=== Section Start ===

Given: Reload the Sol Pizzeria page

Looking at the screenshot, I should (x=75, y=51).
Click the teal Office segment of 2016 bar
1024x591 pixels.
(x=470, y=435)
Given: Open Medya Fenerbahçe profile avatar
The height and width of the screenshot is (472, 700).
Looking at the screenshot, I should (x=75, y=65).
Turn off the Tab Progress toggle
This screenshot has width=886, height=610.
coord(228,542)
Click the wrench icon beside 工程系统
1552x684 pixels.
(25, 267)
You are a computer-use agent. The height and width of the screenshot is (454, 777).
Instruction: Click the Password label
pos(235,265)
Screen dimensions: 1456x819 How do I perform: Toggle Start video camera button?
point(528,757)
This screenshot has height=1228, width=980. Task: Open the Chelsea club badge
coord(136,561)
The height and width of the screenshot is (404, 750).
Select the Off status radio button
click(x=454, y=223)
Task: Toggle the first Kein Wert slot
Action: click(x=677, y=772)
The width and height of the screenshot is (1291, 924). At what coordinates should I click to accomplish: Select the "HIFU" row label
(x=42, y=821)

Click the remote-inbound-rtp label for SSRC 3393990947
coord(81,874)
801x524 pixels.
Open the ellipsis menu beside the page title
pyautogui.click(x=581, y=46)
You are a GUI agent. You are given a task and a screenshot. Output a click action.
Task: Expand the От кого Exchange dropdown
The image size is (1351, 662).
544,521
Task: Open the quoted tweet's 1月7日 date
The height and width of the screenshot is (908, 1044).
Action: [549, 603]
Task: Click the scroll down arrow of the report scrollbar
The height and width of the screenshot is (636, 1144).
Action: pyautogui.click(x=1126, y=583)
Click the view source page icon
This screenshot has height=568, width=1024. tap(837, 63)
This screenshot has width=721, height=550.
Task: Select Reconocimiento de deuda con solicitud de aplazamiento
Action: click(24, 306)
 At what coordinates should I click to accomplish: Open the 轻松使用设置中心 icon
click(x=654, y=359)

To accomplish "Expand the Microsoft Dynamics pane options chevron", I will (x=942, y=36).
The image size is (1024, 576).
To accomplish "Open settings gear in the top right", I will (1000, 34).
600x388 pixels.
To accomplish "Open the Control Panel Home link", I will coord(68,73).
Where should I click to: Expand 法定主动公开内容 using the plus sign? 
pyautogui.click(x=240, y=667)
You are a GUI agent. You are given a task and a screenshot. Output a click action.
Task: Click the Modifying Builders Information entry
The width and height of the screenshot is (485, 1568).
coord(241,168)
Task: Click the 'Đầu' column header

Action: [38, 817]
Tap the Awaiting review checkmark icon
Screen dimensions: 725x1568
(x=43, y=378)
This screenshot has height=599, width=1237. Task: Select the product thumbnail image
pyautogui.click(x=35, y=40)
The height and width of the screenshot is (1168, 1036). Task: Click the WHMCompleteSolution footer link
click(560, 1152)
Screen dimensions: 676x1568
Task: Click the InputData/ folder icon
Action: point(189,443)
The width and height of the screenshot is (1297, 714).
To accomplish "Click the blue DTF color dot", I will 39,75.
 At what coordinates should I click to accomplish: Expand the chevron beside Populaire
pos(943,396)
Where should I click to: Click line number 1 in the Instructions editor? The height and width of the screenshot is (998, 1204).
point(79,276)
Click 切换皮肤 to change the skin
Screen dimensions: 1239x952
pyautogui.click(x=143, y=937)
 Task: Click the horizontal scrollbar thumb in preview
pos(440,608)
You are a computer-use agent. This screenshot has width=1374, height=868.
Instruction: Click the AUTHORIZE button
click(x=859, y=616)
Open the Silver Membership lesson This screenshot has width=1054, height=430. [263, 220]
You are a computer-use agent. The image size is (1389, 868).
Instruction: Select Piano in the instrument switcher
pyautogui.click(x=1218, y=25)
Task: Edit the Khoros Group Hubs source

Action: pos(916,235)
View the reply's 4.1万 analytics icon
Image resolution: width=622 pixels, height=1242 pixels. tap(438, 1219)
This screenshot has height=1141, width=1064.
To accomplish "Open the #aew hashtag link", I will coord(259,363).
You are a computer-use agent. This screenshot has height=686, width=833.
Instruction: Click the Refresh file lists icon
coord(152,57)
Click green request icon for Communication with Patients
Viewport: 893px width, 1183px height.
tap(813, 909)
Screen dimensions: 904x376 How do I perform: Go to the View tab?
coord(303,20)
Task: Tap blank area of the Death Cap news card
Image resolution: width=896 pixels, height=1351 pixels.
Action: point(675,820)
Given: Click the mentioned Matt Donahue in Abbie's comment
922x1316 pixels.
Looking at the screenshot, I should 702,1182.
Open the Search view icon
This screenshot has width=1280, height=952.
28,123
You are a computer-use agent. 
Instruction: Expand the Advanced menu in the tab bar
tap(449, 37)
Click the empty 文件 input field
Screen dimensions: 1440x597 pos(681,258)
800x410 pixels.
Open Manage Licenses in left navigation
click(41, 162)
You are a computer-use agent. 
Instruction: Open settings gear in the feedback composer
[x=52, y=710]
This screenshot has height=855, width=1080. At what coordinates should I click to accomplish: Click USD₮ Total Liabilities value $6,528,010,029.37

=== Section End ===

• **Assigned task**:
All of the material must be written out again without any change.

• **Your solution**:
Given: Reload the Sol Pizzeria page

Looking at the screenshot, I should (x=75, y=51).
Click the teal Office segment of 2016 bar
1024x591 pixels.
(x=470, y=435)
Given: Open Medya Fenerbahçe profile avatar
The height and width of the screenshot is (472, 700).
Looking at the screenshot, I should (x=75, y=65).
Turn off the Tab Progress toggle
This screenshot has width=886, height=610.
coord(228,542)
Click the wrench icon beside 工程系统
1552x684 pixels.
(25, 267)
You are a computer-use agent. The height and width of the screenshot is (454, 777).
Instruction: Click the Password label
pos(235,265)
Screen dimensions: 1456x819 How do I perform: Toggle Start video camera button?
point(528,757)
This screenshot has height=1228, width=980. Task: Open the Chelsea club badge
coord(136,561)
The height and width of the screenshot is (404, 750).
Select the Off status radio button
click(x=454, y=223)
Task: Toggle the first Kein Wert slot
Action: click(x=677, y=772)
The width and height of the screenshot is (1291, 924). At what coordinates should I click to accomplish: Select the "HIFU" row label
(x=42, y=821)

Click the remote-inbound-rtp label for SSRC 3393990947
coord(81,874)
801x524 pixels.
Open the ellipsis menu beside the page title
pyautogui.click(x=581, y=46)
You are a GUI agent. You are given a task and a screenshot. Output a click action.
Task: Expand the От кого Exchange dropdown
The image size is (1351, 662).
544,521
Task: Open the quoted tweet's 1月7日 date
The height and width of the screenshot is (908, 1044).
Action: [549, 603]
Task: Click the scroll down arrow of the report scrollbar
The height and width of the screenshot is (636, 1144).
Action: pyautogui.click(x=1126, y=583)
Click the view source page icon
This screenshot has height=568, width=1024. tap(837, 63)
This screenshot has width=721, height=550.
Task: Select Reconocimiento de deuda con solicitud de aplazamiento
Action: click(24, 306)
 At what coordinates should I click to accomplish: Open the 轻松使用设置中心 icon
click(x=654, y=359)

To accomplish "Expand the Microsoft Dynamics pane options chevron", I will (x=942, y=36).
The image size is (1024, 576).
To accomplish "Open settings gear in the top right", I will (1000, 34).
600x388 pixels.
To accomplish "Open the Control Panel Home link", I will coord(68,73).
Where should I click to: Expand 法定主动公开内容 using the plus sign? 
pyautogui.click(x=240, y=667)
You are a GUI agent. You are given a task and a screenshot. Output a click action.
Task: Click the Modifying Builders Information entry
The width and height of the screenshot is (485, 1568).
coord(241,168)
Task: Click the 'Đầu' column header

Action: [38, 817]
Tap the Awaiting review checkmark icon
Screen dimensions: 725x1568
(x=43, y=378)
This screenshot has height=599, width=1237. Task: Select the product thumbnail image
pyautogui.click(x=35, y=40)
The height and width of the screenshot is (1168, 1036). Task: Click the WHMCompleteSolution footer link
click(560, 1152)
Screen dimensions: 676x1568
Task: Click the InputData/ folder icon
Action: point(189,443)
The width and height of the screenshot is (1297, 714).
To accomplish "Click the blue DTF color dot", I will 39,75.
 At what coordinates should I click to accomplish: Expand the chevron beside Populaire
pos(943,396)
Where should I click to: Click line number 1 in the Instructions editor? The height and width of the screenshot is (998, 1204).
point(79,276)
Click 切换皮肤 to change the skin
Screen dimensions: 1239x952
pyautogui.click(x=143, y=937)
 Task: Click the horizontal scrollbar thumb in preview
pos(440,608)
You are a computer-use agent. This screenshot has width=1374, height=868.
Instruction: Click the AUTHORIZE button
click(x=859, y=616)
Open the Silver Membership lesson This screenshot has width=1054, height=430. [263, 220]
You are a computer-use agent. The image size is (1389, 868).
Instruction: Select Piano in the instrument switcher
pyautogui.click(x=1218, y=25)
Task: Edit the Khoros Group Hubs source

Action: pos(916,235)
View the reply's 4.1万 analytics icon
Image resolution: width=622 pixels, height=1242 pixels. tap(438, 1219)
This screenshot has height=1141, width=1064.
To accomplish "Open the #aew hashtag link", I will coord(259,363).
You are a computer-use agent. This screenshot has height=686, width=833.
Instruction: Click the Refresh file lists icon
coord(152,57)
Click green request icon for Communication with Patients
Viewport: 893px width, 1183px height.
tap(813, 909)
Screen dimensions: 904x376 How do I perform: Go to the View tab?
coord(303,20)
Task: Tap blank area of the Death Cap news card
Image resolution: width=896 pixels, height=1351 pixels.
Action: point(675,820)
Given: Click the mentioned Matt Donahue in Abbie's comment
922x1316 pixels.
Looking at the screenshot, I should 702,1182.
Open the Search view icon
This screenshot has width=1280, height=952.
28,123
You are a computer-use agent. 
Instruction: Expand the Advanced menu in the tab bar
tap(449, 37)
Click the empty 文件 input field
Screen dimensions: 1440x597 pos(681,258)
800x410 pixels.
Open Manage Licenses in left navigation
click(41, 162)
You are a computer-use agent. 
Instruction: Open settings gear in the feedback composer
[x=52, y=710]
This screenshot has height=855, width=1080. At what coordinates should I click to accomplish: Click USD₮ Total Liabilities value $6,528,010,029.37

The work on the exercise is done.